- **KUTIPAN YANG DIBERIKAN**:
──────────────────────────────

Ini memberikan pelajaran pada kita bahwa untuk mencapai sebuah cita-cita yang
tinggi diperlukan usaha-usaha yang tinggi juga, tidak ada sebuah cita-cita yang
pencapaiannya secara instan tanpa usaha.
b.
Tidak
perlu khawatir dan takut
Seharusnya kita tak perlu khawatir dan takut, apabila batik tulis
kita ditiru atau diproduksi oleh negara lain. Melukis di atas kain, dapat dilakukan
oleh siapa saja di penjuru dunia, di negara mana saja. Sudah dapat dipastikan,
hasil karya batik akan mempunyai sentuhan seni, motif dan ragam hias yang
berbeda. Teknik pembuatan batik tulis dan teknik pewarnaannya tentu tidak sama
di setiap negara. Bukankah budaya kita terkenal “kuat” serta “tahan uji” dan
tidak mudah dipengaruhi oleh siapapun? Bukankah budaya kita merupakan budaya
yang besar, adiluhung, berbadan samudra yang tidak mudah terombang-ambing oleh
pengaruh budaya lain? Budaya batik tulis yang telah mengakar pada kehidupan
sampai pelosok perdesaan, takkan mudah lapuk oleh hujan, dan tak lekang oleh
jaman.

──────────────────────────────

- **CATATAN MENTAH**:
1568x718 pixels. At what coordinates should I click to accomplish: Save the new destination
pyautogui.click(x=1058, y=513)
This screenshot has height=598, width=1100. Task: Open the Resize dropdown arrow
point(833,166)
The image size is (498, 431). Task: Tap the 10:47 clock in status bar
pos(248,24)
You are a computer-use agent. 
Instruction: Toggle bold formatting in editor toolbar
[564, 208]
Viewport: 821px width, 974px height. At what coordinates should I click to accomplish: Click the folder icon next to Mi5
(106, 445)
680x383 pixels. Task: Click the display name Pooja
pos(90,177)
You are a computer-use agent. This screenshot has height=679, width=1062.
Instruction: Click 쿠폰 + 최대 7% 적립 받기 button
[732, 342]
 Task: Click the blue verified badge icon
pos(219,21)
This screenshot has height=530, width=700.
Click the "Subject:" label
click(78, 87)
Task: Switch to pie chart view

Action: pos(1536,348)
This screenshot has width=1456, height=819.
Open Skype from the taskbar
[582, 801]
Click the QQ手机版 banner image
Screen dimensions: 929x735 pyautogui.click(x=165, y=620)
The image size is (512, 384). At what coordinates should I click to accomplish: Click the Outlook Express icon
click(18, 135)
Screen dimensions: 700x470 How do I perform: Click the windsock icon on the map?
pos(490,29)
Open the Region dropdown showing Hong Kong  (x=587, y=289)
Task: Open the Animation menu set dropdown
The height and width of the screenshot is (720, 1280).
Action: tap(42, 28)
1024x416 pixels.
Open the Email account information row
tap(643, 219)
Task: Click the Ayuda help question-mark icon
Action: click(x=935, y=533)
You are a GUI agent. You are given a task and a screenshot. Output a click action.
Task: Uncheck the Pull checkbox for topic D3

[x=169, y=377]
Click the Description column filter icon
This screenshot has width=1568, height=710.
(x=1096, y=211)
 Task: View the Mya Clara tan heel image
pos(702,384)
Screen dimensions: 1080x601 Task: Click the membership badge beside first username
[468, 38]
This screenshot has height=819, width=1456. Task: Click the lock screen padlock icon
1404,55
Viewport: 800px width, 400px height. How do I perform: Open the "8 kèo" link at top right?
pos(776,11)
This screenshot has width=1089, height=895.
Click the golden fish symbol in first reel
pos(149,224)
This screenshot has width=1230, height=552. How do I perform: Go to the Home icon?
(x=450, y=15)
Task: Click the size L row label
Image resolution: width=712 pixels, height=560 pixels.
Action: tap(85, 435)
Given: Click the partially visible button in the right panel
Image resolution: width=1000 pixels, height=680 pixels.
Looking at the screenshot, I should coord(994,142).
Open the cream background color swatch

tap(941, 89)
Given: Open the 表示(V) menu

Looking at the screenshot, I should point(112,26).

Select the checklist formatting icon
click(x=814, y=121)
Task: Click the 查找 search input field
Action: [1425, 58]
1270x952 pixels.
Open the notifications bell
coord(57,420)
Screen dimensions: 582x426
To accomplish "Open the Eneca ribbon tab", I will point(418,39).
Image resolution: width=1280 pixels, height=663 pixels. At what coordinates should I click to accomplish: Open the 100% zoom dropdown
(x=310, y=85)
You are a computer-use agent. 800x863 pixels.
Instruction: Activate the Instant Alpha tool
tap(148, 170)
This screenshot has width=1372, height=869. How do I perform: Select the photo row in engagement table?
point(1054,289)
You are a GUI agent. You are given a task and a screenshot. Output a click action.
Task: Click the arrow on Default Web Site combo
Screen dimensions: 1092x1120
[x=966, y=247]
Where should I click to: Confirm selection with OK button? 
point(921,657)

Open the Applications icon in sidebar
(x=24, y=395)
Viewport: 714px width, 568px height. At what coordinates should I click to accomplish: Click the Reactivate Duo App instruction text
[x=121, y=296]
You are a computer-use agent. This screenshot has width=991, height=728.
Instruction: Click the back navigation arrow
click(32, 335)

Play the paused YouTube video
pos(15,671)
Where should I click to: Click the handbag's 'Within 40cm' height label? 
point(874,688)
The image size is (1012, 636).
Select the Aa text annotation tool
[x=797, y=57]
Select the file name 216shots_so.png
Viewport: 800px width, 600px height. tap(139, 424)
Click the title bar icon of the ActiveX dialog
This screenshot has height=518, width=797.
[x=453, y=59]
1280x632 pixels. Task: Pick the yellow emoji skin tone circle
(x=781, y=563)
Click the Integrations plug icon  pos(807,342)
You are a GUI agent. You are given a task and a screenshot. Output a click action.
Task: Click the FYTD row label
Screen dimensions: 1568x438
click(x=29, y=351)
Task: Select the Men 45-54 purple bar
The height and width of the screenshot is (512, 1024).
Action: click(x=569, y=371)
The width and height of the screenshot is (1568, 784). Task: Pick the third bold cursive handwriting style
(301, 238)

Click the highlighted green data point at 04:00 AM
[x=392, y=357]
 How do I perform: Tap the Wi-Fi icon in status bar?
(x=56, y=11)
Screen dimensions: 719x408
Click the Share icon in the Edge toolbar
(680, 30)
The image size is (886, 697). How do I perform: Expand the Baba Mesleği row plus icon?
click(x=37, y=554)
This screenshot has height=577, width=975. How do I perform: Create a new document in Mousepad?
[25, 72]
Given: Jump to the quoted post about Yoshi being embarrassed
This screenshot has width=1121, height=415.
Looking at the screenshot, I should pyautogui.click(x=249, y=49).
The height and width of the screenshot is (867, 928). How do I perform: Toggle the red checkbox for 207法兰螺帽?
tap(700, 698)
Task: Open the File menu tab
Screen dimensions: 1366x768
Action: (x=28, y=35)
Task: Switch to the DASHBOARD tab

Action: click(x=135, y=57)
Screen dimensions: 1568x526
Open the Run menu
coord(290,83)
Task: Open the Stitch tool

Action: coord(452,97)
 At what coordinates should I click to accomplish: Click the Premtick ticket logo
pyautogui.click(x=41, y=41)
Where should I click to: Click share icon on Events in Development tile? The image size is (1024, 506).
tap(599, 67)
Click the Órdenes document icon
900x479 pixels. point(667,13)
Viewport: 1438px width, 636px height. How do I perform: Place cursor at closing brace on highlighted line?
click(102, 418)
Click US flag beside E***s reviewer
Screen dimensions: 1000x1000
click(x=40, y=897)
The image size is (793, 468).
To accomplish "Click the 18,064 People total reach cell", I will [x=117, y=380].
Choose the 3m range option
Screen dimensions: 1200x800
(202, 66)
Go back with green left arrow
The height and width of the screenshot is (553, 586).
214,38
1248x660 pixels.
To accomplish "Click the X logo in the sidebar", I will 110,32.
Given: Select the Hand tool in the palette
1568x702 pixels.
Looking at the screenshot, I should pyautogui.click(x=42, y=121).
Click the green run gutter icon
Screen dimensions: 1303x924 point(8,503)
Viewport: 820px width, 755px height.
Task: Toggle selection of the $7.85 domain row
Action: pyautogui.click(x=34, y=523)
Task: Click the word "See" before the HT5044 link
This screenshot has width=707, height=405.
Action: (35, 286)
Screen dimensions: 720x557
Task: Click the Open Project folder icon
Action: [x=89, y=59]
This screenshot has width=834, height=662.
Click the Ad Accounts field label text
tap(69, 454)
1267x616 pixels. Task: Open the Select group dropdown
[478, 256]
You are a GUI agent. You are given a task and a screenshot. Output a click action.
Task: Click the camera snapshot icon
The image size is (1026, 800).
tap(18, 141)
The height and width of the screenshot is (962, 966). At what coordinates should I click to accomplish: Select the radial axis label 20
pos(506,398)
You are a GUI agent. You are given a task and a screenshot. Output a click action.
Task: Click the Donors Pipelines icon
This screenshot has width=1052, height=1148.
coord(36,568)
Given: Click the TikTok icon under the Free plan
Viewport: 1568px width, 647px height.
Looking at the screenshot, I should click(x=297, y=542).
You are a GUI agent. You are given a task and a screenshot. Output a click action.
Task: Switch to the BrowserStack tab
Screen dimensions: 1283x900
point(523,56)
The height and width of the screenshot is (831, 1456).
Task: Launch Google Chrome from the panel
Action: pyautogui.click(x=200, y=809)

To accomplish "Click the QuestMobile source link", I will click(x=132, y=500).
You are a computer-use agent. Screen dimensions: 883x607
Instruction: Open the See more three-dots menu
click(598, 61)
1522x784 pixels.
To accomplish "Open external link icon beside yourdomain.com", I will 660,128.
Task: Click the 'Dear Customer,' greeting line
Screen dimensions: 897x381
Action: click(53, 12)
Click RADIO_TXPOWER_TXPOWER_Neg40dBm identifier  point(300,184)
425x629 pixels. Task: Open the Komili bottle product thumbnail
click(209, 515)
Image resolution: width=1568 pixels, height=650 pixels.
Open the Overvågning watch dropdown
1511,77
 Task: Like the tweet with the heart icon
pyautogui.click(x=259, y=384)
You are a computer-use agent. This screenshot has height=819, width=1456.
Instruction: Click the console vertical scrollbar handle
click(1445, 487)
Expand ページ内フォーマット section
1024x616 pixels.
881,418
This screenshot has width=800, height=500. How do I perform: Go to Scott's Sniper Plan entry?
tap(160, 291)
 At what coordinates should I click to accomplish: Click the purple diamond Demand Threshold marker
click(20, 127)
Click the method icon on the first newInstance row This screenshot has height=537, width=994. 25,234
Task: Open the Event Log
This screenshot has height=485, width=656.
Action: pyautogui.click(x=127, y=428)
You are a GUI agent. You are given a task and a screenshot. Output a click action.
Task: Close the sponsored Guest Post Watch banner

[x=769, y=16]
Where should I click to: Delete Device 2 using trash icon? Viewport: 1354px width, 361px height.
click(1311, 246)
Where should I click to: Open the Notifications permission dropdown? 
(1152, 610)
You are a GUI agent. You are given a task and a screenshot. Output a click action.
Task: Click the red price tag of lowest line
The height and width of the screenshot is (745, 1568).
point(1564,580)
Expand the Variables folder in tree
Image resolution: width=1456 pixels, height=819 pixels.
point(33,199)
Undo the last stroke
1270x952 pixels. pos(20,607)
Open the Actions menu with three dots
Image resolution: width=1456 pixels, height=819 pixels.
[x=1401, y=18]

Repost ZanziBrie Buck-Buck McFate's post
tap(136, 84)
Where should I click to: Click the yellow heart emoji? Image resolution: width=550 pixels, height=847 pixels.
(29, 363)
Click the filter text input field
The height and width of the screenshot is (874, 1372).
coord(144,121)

──────────────────────────────

- **KETENTUAN LATIHAN**:
Menurut kutipan tentang batik tulis, apa yang diperlukan untuk mencapai cita-cita yang tinggi?

- **JAWABAN LENGKAP**:
Usaha-usaha yang tinggi juga.